Пища философа отличалась простотой, едва ли не крестьянской, без всякого снобизма и вредных для здоровья изысков. Трапеза всегда состояла, — без каких-либо заметных отклонений, — из трески, густого гороха, гёттингенской колбасы, сыра, варёной свёклы, горчицы. Пожалуй, единственное, что нарушало почти отшельническую суровость принимаемой пищи, была зернистая икра. Маленькая слабость философствующего духа. Как видим, поглощаемое профессором и его гостем явно не выходило за пределы разумно необходимого.
«Пошли к Почечуеву, да на дороге Пётр Иванович говорит: „Зайдём, — говорит, — в трактир. В желудке-то у меня… с утра я ничего не ел, так желудочное трясение…“ да-с, в желудке-то у Петра Ивановича… „А в трактир привезли теперь свежей сёмги, так мы закусим“».
Беседы весьма часто лишь заменяют нам наслаждения, в коих мы по собственной воле или по воле неба себе отказываем.

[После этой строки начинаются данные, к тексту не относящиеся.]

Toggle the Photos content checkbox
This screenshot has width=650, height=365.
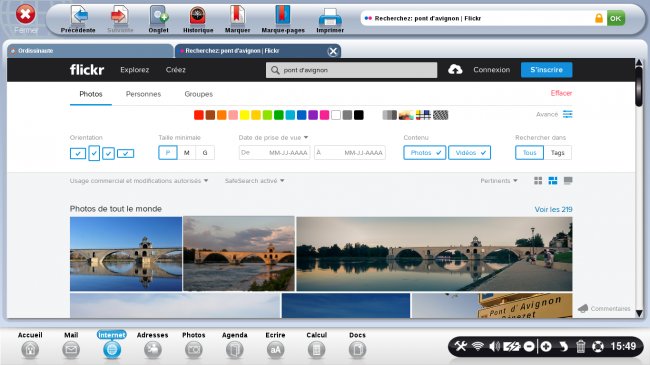pos(424,153)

Жениться или не жениться — вот в чём вопрос надворных советников. Вопрос, не оставленный нашим философом без ответа. Конечно, жениться и, конечно, выходить замуж, но… солидно, со взором, обращённым в будущее: дети, обеспеченность, житейская, повседневная. Сытая жизнь. А там… Кто знает?
Он написал три «Критики…», объяснил образование мироздания, доказал, что его устройство незатейливо и не превосходит… коль чудна связь вещей. Доказал бытие Верховного существа или Бога, привёл единственно возможное основание, утвердил религию в пределах только разума, давал советы прекрасному полу и много чего ещё. Да уж… Звёздное небо над головой и нравственный закон в душе. Нет ничего прекраснее? Разумеется. Согласны. Но небесный свод не всегда доступен взору, разве что к призракам звёзд будем призраком вздоха. А нравственный закон временно не принимается… нет тары. Что поделаешь? Свобода воли. Ты же сам, Иммануил, не хотел, чтобы человек, он же венец творения, был схож с овцами, им пасомыми.